The Notes are expected to be listed on the NASDAQ Capital Market and to trade thereon within 30 days of the original issue date. The Notes will mature on May 31, 2022, unless previously converted or repurchased in accordance with their terms. The Notes will be convertible into shares of the Company's common stock at a conversion rate to be determined. Interest on the Notes will be payable on February 28, May 31, August 31 and November 30 of each year, beginning on August 31, 2017. The interest rate, the conversion rate and other terms of the Notes will be determined at the time of pricing of the offering.

The Company expects to use a portion of the net proceeds from this offering, together with the net proceeds from the offering of the Company's 6.00% fixed-rate notes due 2022 that was completed on May 16, 2017, to redeem all of the outstanding indebtedness under its 7.125% fixed-rate notes due 2021 (the "2014 Notes"), which currently amounts to approximately $113.4 million plus accrued interest. Any net proceeds from this offering in excess of the outstanding indebtedness of the 2014 Notes will be used to repay borrowings under the Company's senior secured revolving credit agreement.

Keefe, Bruyette & Woods, A Stifel Company, is serving as the sole book-running manager.

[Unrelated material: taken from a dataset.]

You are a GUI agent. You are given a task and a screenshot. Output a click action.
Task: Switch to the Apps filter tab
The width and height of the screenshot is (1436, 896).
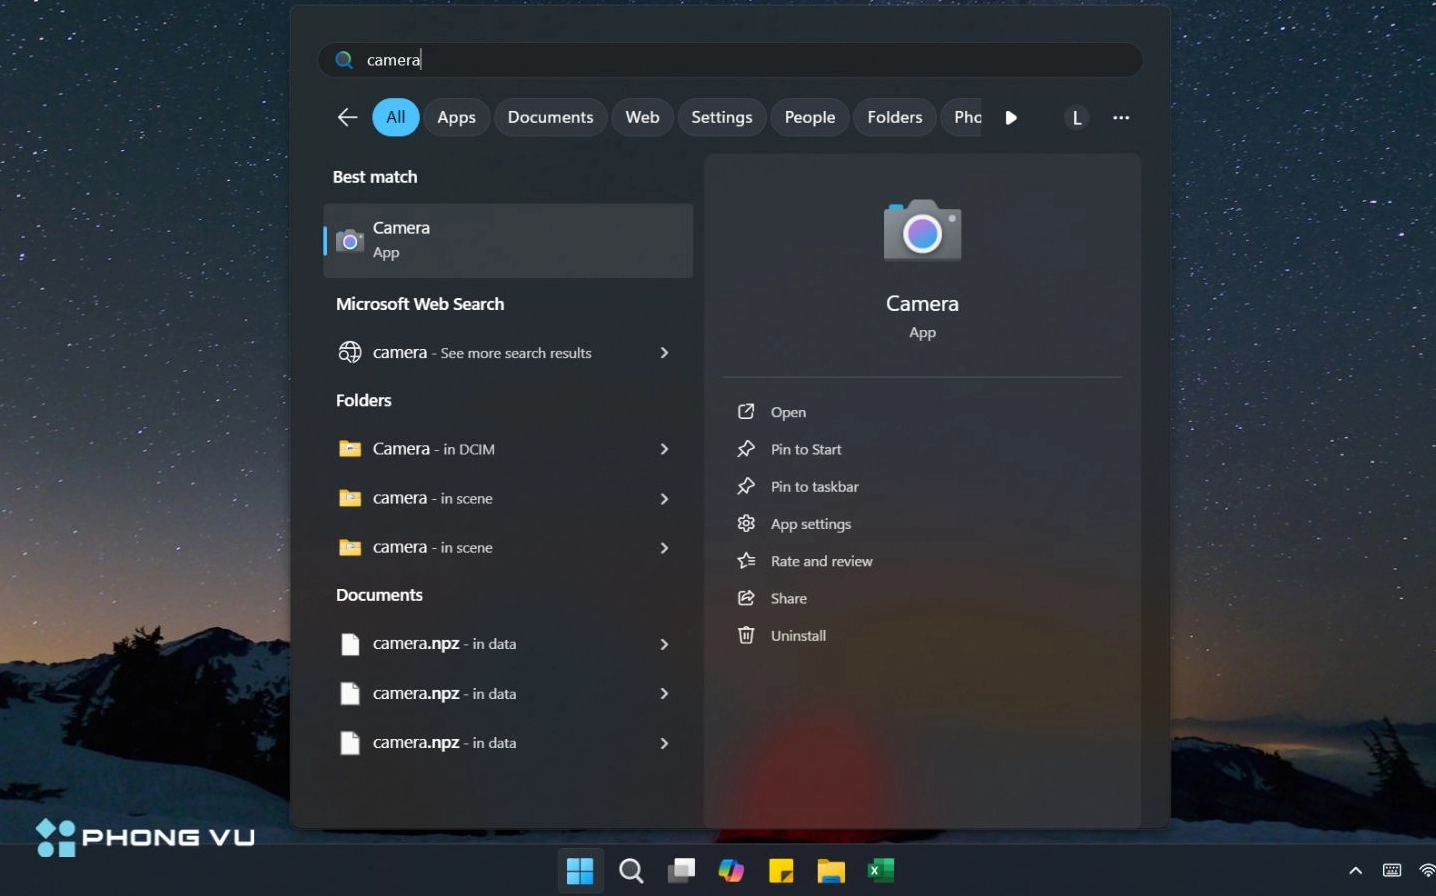tap(456, 117)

This press release does not constitute an offer to sell or the solicitation of an offer to buy the securities in this offering or any other securities nor will there be any sale of these securities or any other securities referred to in this press release in any state or jurisdiction in which such offer, solicitation or sale would be unlawful prior to the registration or qualification under the securities laws of such state or jurisdiction.

A shelf registration statement relating to these securities is on file with and has been declared effective by the Securities and Exchange Commission. The offering may be made only by means of a prospectus and a related prospectus supplement, copies of which may be obtained, when available, from any of the following investment banks: Keefe, Bruyette & Woods, Inc., 787 Seventh Avenue, Fourth Floor, New York, NY 10019 (telephone number 1-800-966-1559). The preliminary prospectus supplement, dated May 17, 2017, and accompanying prospectus, dated May 1, 2017, each of which has been filed with the Securities and Exchange Commission, contain a description of these matters and other important information about the Company and should be read carefully before investing. Investors are advised to carefully consider the investment objectives, risks and charges and expenses of the Company before investing.


About Capitala Finance Corp.

Capitala Finance Corp. is a business development company that invests primarily in first and second liens, subordinated debt and, to a lesser extent, equity securities issued by lower and traditional middle-market companies. The Company is managed by Capitala Investment Advisors, LLC.

Forward Looking Statements

This press release contains forward-looking statements subject to the inherent uncertainties in predicting future results and conditions, including statements with regard to the Company's securities offering and the anticipated use of the net proceeds of the offering. Any statements that are not statements of historical fact (including statements containing the words "believes," "plans," "anticipates," "expects," "estimates" and similar expressions) should also be considered to be forward-looking statements. Certain factors could cause actual results and conditions to differ materially from those projected in these forward-looking statements. These factors are identified from time to time in our filings with the Securities and Exchange Commission. We undertake no obligation to update such statements to reflect subsequent events, except as may be required by law.